For high performance Software Defined Radio (SDR) applications it is often desirable to have a transceiver that operates continuously from 100 MHz to 6 GHz and within Land Mobile Radio (LMR) equipment signal quality performance requirements. This level of signal quality in a transceiver is traditionally achieved using a phase-locked loop (PLL) synthesizer having a narrow bandwidth Fractional-N Phase-Locked Loop (PLL) Synthesizer as a signal source implemented with a Voltage Controlled Oscillator (VCO) using a discrete resonator. The narrow bandwidth Fractional-N PLL synthesizer can provide in excess of −80 dBc of spurious performance and the discrete resonator VCO can provide sideband noise performance of about −126 dBc/Hz at a 25 KHz offset from a 1 GHz carrier. However, the Fractional-N PLL synthesizer typically has a slow slew rate which results in a long transition time of indeterminate phase when changing from one frequency to another.
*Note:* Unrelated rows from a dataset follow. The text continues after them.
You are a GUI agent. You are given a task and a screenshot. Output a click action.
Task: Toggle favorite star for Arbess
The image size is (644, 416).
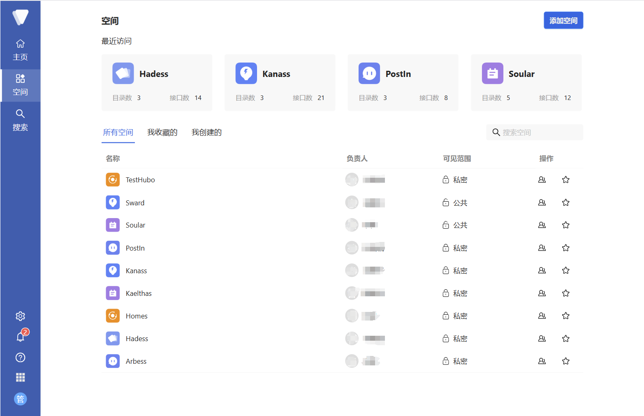tap(566, 361)
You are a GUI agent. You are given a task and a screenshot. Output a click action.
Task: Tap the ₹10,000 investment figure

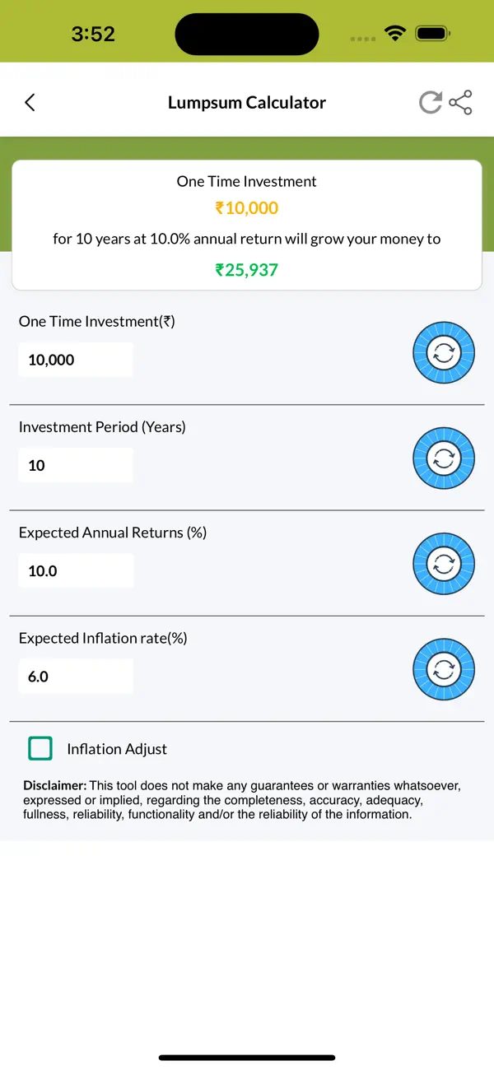(246, 208)
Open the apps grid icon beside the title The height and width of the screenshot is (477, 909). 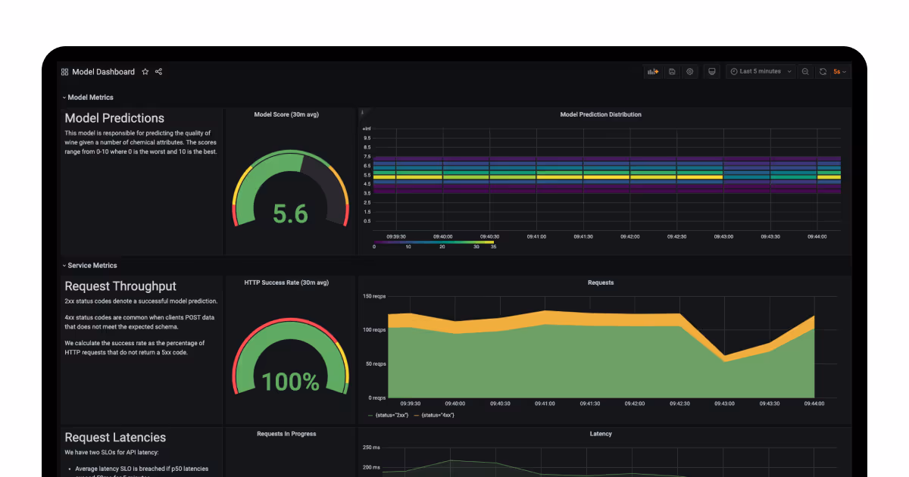point(64,71)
It would be desirable to have a SDR receiver which is flexible with respect to the frequencies it receives and which has the ability to almost instantaneously (e.g., less than about 1 ms) change from one frequency to the next.
One problem in making such a flexible SDR receiver is that the Fractional-N PLL synthesizer has a complex frequency transition when going from an output signal having a first frequency to an output signal having a second frequency. This includes a duration of time in which the Fractional-N PLL synthesizer generates an output signal having unlocked, nondeterministic signal quality with unknown frequency. A second problem is that the VCO used in the above-described PLL synthesizer often has a limited output frequency range of less than 20% or +/−10% about the frequency of the signal output from the VCO.
Therefore it is desirable to provide a PLL synthesizer which can provide continuous LMR signal quality output to an electronic device, such as a SDR receiver, along with the flexibility to almost instantaneously (e.g., again within about 1 ms) change frequencies across a broad band of frequencies, such as from 100 MHz to 6 GHz. It is also desirable to provide such a PLL synthesizer which uses only one VCO, to lower size and cost of the PLL synthesizer, designed with a discrete resonator which overcomes having any duration of time in which an output signal is generated having unlocked, nondeterministic signal quality and an unknown frequency when the output signal is transitioning from one frequency to a second frequency.